CUDALibrarySamples icon indicating copy to clipboard operation
CUDALibrarySamples copied to clipboard

cuBLAS single precision issue

Open ww5862 opened this issue 1 year ago • 2 comments

hello

I'm using cublasSgemm for compute single precision GEMM which dimension is 1024x1024x1024. If I compare cublasSgemm and CUTLASS single precision GEMM kernel, the validation is not correct. However compare result with CUTLASS single precision GEMM kernel and CPU code for validation is true. My evaluation setting is RTX3090, and nvcc version is 12.4. CuBLAS can not compute correct result if using mordern nvcc with RTX3090?

ww5862 avatar Apr 16 '24 06:04 ww5862

Hello @ww5862.

Thanks for the report. A few questions:

  1. Can you please post output of test run after setting the environment variable CUBLASLT_LOG_MASK=64 (e.g. export CUBLASLT_LOG_MASK=64 in bash)? (documentation).
  2. How do you compare the results?

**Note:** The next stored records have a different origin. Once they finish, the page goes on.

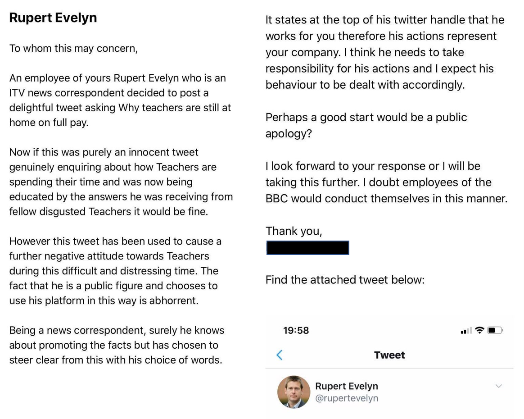Viewport: 524px width, 419px height.
Task: Click the paragraph starting "I look forward"
Action: tap(386, 182)

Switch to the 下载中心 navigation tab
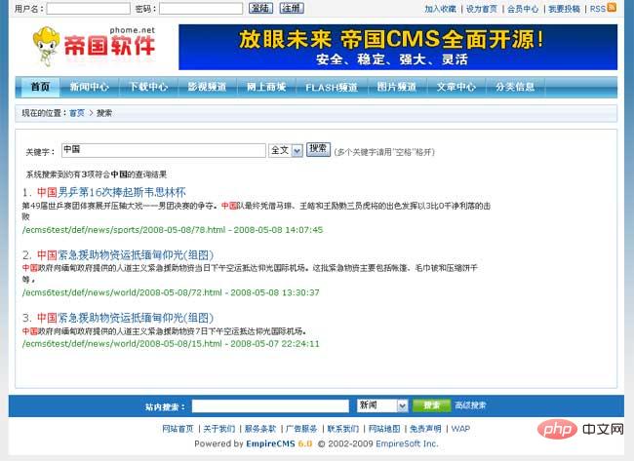click(147, 87)
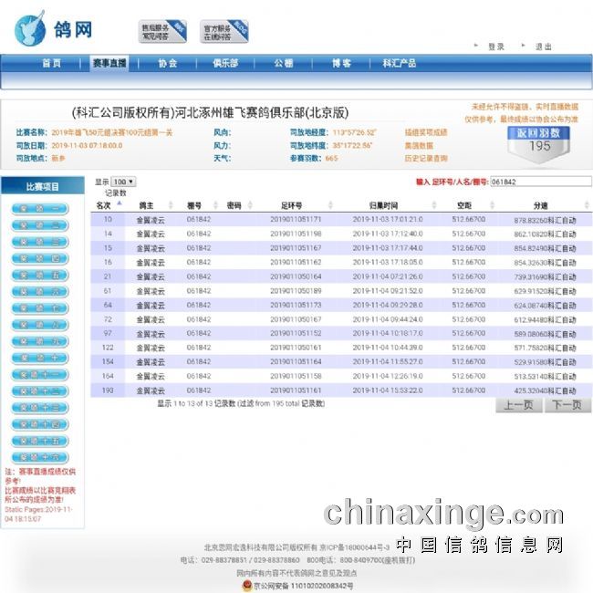Sort by 鸽主 column

tap(146, 206)
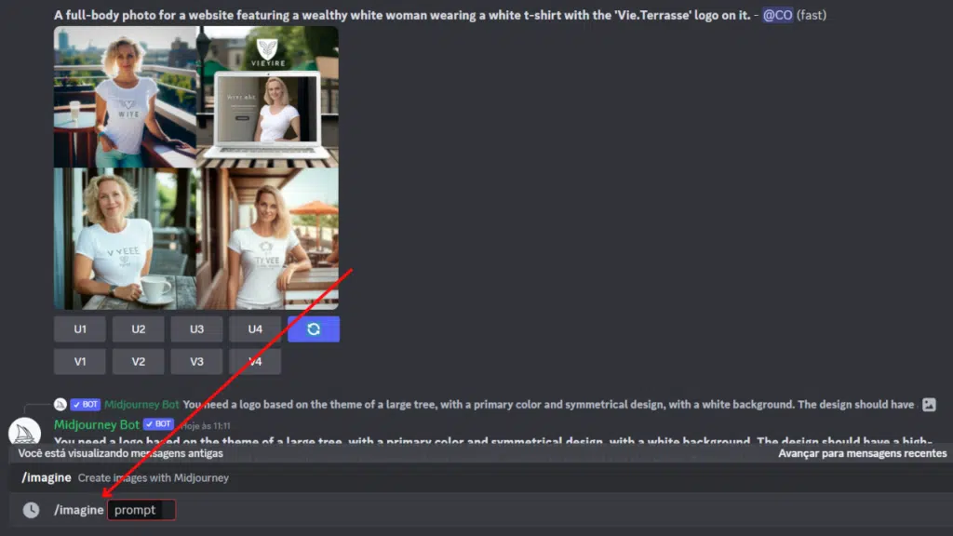Choose the V3 variation button
The image size is (953, 536).
click(196, 362)
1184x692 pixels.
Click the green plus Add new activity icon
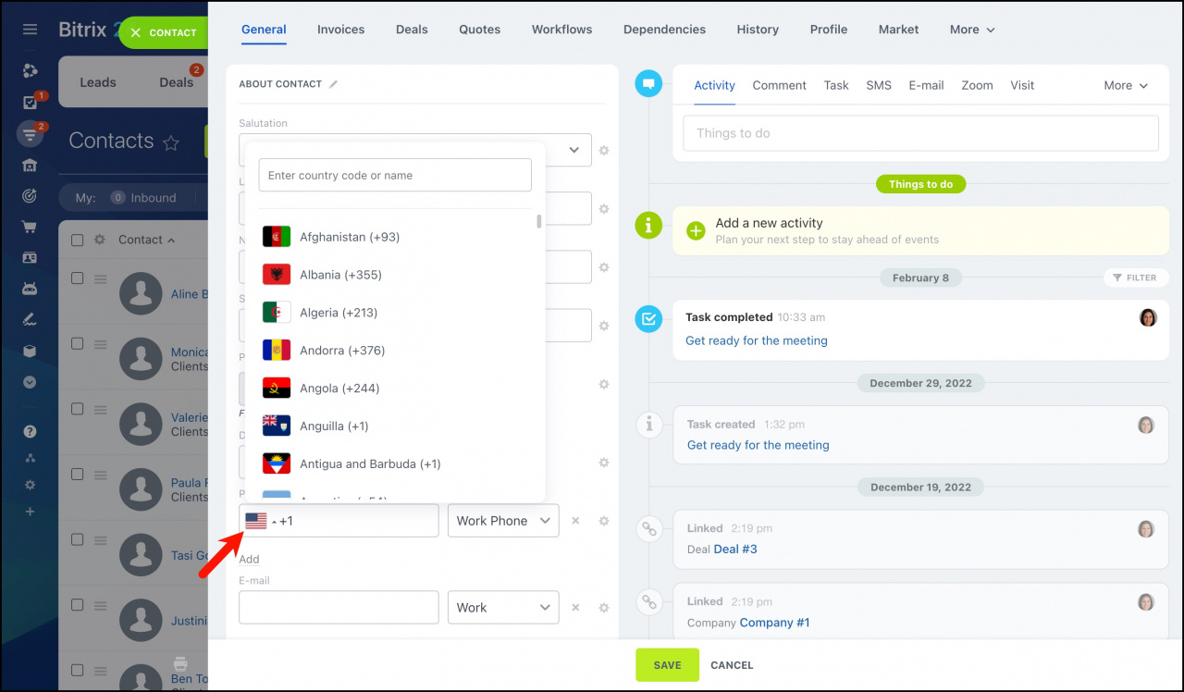click(x=696, y=230)
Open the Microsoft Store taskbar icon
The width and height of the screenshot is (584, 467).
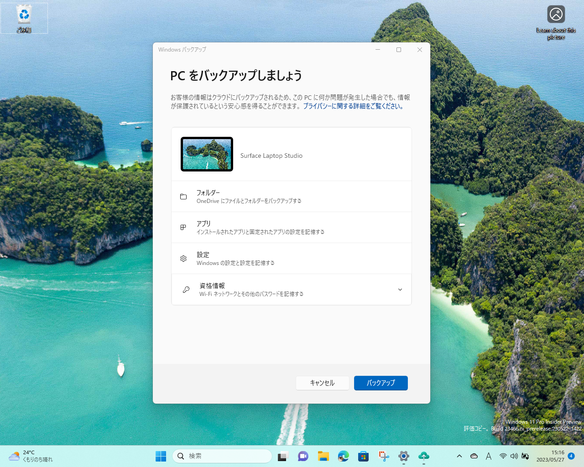[363, 456]
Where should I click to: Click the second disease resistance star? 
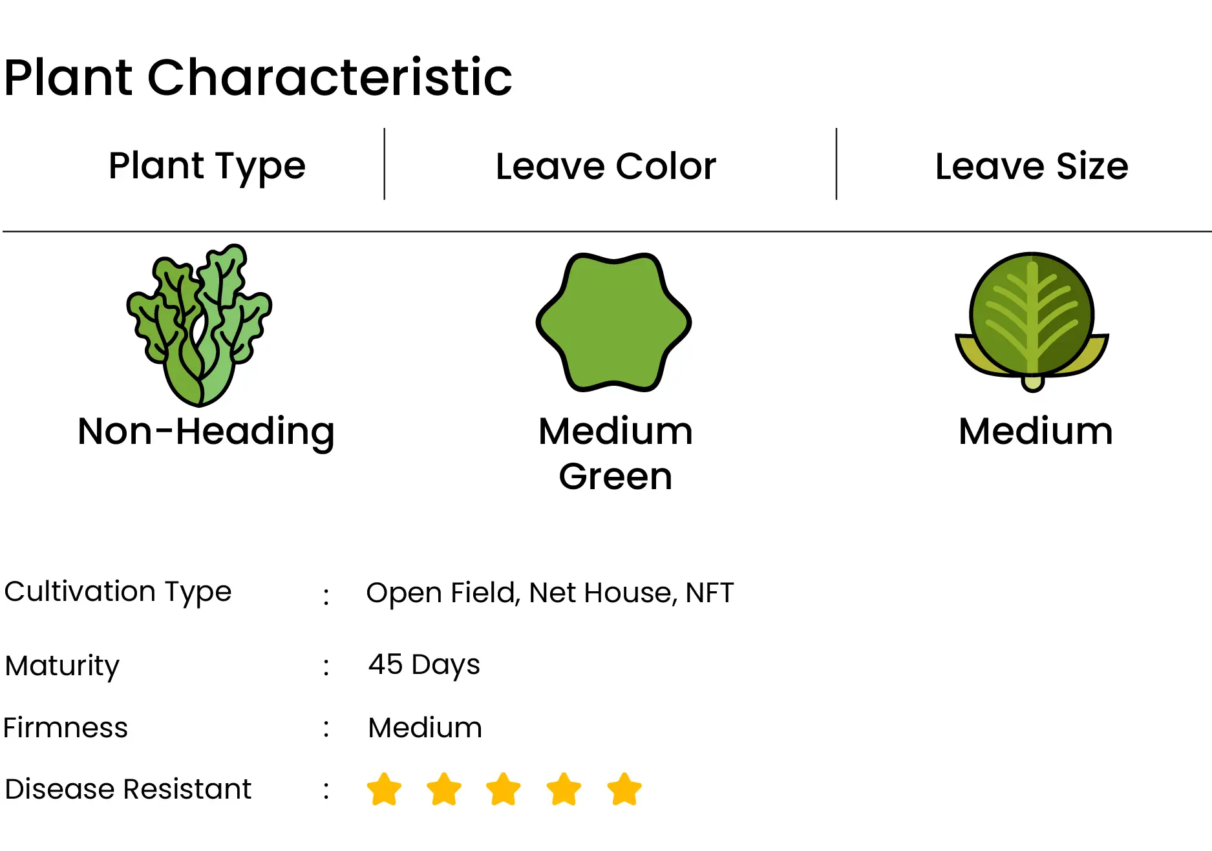(444, 789)
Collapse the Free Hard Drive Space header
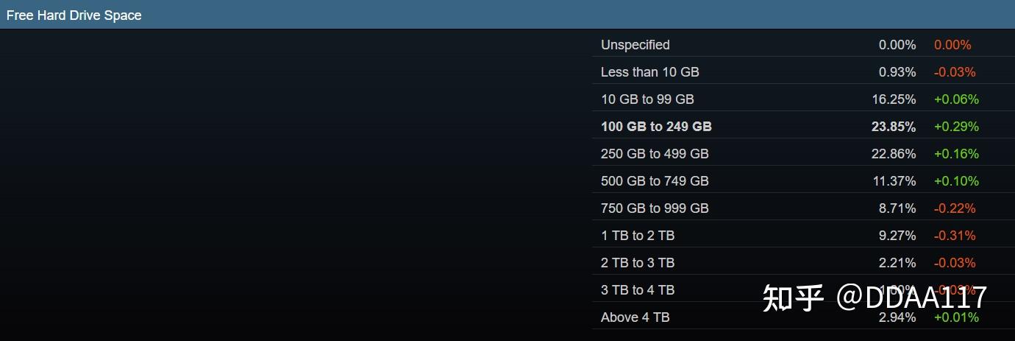 (508, 15)
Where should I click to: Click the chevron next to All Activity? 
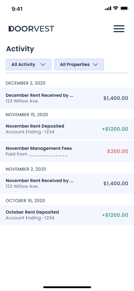[x=43, y=65]
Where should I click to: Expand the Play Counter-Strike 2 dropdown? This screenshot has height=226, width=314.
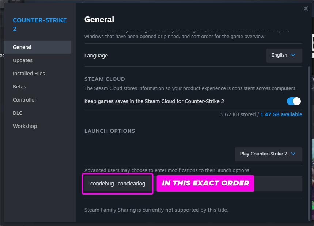(x=268, y=154)
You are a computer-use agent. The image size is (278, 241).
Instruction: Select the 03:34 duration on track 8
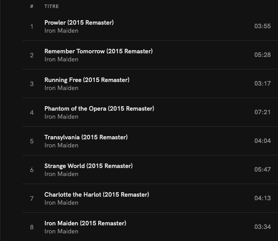pyautogui.click(x=262, y=227)
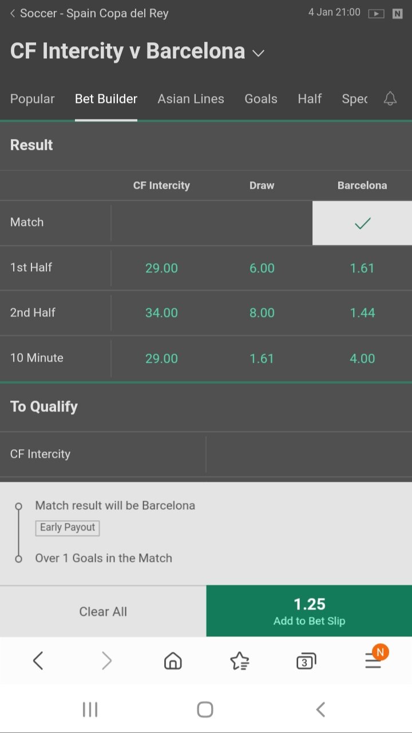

By default, cuBLAS uses several optimizations that change the order of operations which affect the result, but it should remain close in most cases.
  3. Do you still see the difference if you call cublasSetMathMode(handle, CUBLAS_PEDANTIC_MATH)? ( documentation)

rsdubtso avatar Apr 16 '24 06:04 rsdubtso

Thank you, I will do it!

ww5862 avatar Apr 16 '24 10:04 ww5862